For $50,000, Daniels will do a "hometown" search. She says she recently flew to St. Louis to build a database of women for a local entrepreneur who was having a hard time finding a wife. She's done 10 such searches so far.

Daniels, who works out of her apartment in New York and has an office in Los Angeles, arranges all of the dates herself. A first date is cocktails, and the man pays. One mistake Daniels no longer makes: throwing dinner parties. "One-on-one matchmaking is much easier," she says. "Trying to get eight people in the room who might like each other on the same night is almost impossible."

The evening before the first date, both the man and the woman get a confirmation e-mail with a small description of their companion, plus their cellphone number, which is only supposed to be used if someone is running late. Pictures are never exchanged. Daniels clients are forced to trust her.

Samantha Daniels was born and raised in Philadelphia, the oldest of three children to a lawyer dad and stay at home mom. She made up her first match at age 13, setting up her brother with his first girlfriend at summer camp. She set up her friends while studying at the University of Pennsylvania and in law school at Temple.

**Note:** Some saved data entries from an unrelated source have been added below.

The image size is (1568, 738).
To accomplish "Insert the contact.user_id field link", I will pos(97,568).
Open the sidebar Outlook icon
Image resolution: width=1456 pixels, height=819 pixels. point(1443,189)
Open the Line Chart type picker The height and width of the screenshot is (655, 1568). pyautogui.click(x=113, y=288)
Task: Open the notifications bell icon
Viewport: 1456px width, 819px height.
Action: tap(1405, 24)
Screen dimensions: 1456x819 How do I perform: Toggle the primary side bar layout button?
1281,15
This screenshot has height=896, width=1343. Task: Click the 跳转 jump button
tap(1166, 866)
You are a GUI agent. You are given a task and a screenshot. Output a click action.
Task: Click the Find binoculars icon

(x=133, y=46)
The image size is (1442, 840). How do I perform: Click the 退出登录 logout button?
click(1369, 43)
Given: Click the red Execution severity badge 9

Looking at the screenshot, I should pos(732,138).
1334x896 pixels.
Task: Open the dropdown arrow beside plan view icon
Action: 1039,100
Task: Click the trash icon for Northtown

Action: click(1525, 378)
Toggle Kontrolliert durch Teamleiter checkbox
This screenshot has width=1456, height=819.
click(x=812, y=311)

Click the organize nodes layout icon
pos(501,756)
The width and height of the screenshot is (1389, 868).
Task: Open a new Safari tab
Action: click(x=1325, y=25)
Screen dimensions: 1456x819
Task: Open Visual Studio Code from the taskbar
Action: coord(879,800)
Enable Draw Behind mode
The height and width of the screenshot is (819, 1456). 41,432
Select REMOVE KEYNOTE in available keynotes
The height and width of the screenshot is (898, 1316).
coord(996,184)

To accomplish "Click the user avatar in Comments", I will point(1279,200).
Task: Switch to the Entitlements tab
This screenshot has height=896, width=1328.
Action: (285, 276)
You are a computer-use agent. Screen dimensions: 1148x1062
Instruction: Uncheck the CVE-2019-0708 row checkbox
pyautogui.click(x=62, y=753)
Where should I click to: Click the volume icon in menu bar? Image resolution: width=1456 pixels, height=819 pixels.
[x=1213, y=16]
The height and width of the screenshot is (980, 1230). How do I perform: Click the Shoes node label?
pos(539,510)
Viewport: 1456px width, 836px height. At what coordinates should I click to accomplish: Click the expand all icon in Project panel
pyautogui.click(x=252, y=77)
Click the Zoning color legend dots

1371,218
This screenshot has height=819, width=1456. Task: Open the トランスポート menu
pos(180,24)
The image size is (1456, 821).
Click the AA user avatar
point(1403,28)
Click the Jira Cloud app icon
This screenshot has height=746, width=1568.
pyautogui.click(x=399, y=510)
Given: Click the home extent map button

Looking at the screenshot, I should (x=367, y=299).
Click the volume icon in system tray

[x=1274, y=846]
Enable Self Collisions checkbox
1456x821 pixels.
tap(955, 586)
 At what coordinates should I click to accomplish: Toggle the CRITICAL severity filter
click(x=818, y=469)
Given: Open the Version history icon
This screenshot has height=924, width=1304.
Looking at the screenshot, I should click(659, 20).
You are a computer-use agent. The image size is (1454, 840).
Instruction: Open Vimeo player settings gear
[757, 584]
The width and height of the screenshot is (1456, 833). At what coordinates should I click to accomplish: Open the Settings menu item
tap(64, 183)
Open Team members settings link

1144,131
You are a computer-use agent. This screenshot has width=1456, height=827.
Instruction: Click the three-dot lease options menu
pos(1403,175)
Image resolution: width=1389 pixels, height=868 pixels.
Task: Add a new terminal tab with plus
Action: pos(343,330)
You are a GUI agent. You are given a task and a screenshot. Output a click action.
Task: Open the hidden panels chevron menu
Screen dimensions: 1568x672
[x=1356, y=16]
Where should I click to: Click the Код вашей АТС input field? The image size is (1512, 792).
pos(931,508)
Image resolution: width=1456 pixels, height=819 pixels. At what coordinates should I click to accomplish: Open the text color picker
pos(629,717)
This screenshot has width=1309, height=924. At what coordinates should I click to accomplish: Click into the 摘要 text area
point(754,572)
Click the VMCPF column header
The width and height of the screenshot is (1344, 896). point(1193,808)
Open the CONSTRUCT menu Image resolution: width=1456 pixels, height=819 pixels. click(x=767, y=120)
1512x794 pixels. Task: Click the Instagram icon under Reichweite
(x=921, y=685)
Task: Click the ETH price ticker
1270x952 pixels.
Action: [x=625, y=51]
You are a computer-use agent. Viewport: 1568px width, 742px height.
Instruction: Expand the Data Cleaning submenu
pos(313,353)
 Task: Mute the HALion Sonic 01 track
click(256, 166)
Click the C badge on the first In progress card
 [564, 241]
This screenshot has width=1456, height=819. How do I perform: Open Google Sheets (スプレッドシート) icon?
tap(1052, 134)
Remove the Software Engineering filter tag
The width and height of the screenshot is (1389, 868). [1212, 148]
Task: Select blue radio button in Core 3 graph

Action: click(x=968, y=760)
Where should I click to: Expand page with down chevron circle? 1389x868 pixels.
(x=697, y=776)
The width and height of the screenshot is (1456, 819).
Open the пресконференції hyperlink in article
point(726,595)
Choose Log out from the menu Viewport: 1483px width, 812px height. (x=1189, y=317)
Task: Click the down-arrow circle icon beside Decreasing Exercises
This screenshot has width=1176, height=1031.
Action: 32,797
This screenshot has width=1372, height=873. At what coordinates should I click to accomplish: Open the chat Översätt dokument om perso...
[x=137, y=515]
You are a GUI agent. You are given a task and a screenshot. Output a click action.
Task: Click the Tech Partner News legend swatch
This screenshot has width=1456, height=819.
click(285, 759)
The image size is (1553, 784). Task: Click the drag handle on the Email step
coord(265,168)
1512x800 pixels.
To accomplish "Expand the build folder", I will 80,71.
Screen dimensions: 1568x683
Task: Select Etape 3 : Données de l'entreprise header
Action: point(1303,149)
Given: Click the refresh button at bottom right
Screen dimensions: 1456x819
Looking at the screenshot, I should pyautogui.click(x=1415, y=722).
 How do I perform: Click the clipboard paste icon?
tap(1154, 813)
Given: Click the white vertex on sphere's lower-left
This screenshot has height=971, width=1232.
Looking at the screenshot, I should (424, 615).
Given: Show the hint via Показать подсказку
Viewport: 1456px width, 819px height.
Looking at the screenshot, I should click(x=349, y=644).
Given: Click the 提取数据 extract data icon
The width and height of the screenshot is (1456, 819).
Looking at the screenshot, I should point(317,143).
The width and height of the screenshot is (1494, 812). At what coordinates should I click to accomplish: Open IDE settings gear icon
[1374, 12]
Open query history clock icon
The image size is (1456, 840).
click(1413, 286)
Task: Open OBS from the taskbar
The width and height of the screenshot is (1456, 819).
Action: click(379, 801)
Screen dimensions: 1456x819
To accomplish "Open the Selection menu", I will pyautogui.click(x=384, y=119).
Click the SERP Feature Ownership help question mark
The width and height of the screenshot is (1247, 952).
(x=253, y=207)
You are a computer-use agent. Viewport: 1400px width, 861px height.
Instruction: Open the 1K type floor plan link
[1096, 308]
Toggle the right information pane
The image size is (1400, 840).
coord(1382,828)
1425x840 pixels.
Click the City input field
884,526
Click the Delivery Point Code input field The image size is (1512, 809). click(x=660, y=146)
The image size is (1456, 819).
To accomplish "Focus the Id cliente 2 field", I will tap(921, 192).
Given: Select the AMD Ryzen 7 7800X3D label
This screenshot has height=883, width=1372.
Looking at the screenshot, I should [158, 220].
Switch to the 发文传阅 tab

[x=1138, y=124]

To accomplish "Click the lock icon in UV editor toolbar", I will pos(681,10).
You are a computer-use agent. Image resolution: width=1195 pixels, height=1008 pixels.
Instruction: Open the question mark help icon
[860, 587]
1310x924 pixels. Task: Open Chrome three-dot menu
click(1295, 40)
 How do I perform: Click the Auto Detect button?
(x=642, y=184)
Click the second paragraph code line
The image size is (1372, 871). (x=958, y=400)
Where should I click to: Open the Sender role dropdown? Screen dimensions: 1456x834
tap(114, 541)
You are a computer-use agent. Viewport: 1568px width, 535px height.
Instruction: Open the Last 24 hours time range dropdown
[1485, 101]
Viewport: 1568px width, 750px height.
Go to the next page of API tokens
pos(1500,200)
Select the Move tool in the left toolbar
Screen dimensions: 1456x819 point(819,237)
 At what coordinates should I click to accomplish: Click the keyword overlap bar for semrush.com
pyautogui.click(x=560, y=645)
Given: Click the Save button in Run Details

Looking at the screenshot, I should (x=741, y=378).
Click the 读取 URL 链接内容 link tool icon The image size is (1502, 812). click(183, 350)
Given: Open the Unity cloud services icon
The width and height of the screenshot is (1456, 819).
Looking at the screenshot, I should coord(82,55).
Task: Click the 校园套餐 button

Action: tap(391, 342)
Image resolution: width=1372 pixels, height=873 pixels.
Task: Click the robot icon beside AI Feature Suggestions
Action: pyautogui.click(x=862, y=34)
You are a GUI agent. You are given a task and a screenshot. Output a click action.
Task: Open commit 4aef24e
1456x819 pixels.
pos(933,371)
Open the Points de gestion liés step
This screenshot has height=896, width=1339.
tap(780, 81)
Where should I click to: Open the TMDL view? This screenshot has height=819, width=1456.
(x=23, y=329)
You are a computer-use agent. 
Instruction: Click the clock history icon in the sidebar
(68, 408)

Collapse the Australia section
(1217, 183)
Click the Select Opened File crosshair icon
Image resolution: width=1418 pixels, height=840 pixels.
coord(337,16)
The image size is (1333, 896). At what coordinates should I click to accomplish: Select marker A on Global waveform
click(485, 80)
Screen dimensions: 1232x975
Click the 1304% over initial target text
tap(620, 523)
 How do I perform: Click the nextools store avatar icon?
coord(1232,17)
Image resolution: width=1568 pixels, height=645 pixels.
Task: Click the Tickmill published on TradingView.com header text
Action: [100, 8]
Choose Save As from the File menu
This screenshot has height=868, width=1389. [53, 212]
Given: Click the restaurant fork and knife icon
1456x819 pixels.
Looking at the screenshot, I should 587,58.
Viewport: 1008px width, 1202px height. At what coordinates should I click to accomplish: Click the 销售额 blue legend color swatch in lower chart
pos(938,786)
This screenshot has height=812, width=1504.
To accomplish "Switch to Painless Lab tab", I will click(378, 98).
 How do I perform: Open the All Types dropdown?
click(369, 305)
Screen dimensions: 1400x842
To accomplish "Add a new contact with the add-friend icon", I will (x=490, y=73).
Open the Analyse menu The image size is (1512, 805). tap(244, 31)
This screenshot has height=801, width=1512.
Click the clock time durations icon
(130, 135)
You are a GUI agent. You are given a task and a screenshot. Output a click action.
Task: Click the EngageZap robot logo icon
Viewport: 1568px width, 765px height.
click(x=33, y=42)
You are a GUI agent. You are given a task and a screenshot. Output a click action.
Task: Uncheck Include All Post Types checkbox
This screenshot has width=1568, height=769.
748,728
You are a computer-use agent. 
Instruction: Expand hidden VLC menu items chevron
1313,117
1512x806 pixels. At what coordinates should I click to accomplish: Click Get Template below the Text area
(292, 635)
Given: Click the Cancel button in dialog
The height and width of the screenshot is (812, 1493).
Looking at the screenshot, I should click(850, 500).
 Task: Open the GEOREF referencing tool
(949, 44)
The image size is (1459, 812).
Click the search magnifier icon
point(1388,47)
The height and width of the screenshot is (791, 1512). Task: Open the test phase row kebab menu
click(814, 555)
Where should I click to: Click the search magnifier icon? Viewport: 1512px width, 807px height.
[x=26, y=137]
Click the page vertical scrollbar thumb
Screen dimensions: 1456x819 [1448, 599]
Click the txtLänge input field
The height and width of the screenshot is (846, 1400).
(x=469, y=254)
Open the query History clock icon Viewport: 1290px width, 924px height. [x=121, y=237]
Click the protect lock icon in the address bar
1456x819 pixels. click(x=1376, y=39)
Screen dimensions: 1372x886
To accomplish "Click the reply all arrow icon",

Ironic, then, that in 1993 she moved to New York to take a six-figure salary working as a divorce attorney. "It was driving me crazy taking people apart," she says. She began to promote parties in the evenings as a way to help her young single friends find dates. She convinced nightclub managers to let her bring people to their venues free of charge in the early evenings, collected business cards at the door and put together a database of potential clients and matches.

Hosting events, including all female ones, remains a prime source of contacts. Today Daniels claims to have 10,000 men and women in her database, broken into categories such as Intellectual Petites, Ivy-Leaguers, Older Blondes, even Gold Diggers.

Her marketing strategy? Lots of hobnobbing. Daniels says she did just one direct mailing and shied away from magazine ads used by popular dating services like It's Just Lunch. Instead, she hit the social circuit of charities and art gallery events--in one case in an attempt to meet 100 women just to find a match for one client. "You can't put people together just because they might find each other attractive," explains Daniels, who has no formal training in psychology.

In 2003 Daniels hooked up with Sex and the City creator Darren Star to produce Miss Match, a short-lived NBC comedy staring Alicia Silverstone, and whose name lives on in her blog. Two years later she wrote a beach-read novel Matchbook, about a year in the life of a New York matchmaker. She also hosts a weekly chat on PalTalk.com.

But when it comes to making moneymaking matches, just getting your name out there isn't enough. "A few bad matches and you are finished," says New York matchmaker Fay Goldman, who runs Meaningful Connections. "Word travels fast, and every other matchmaker is looking for a chance to knock you down. You are only as good as your reputation."

While the market for matchmaking continues to expand, Daniels maintains that she isn't afraid of the competition. "There are always going to be hoards of single people," she says. "The world needs more matchmakers, not less."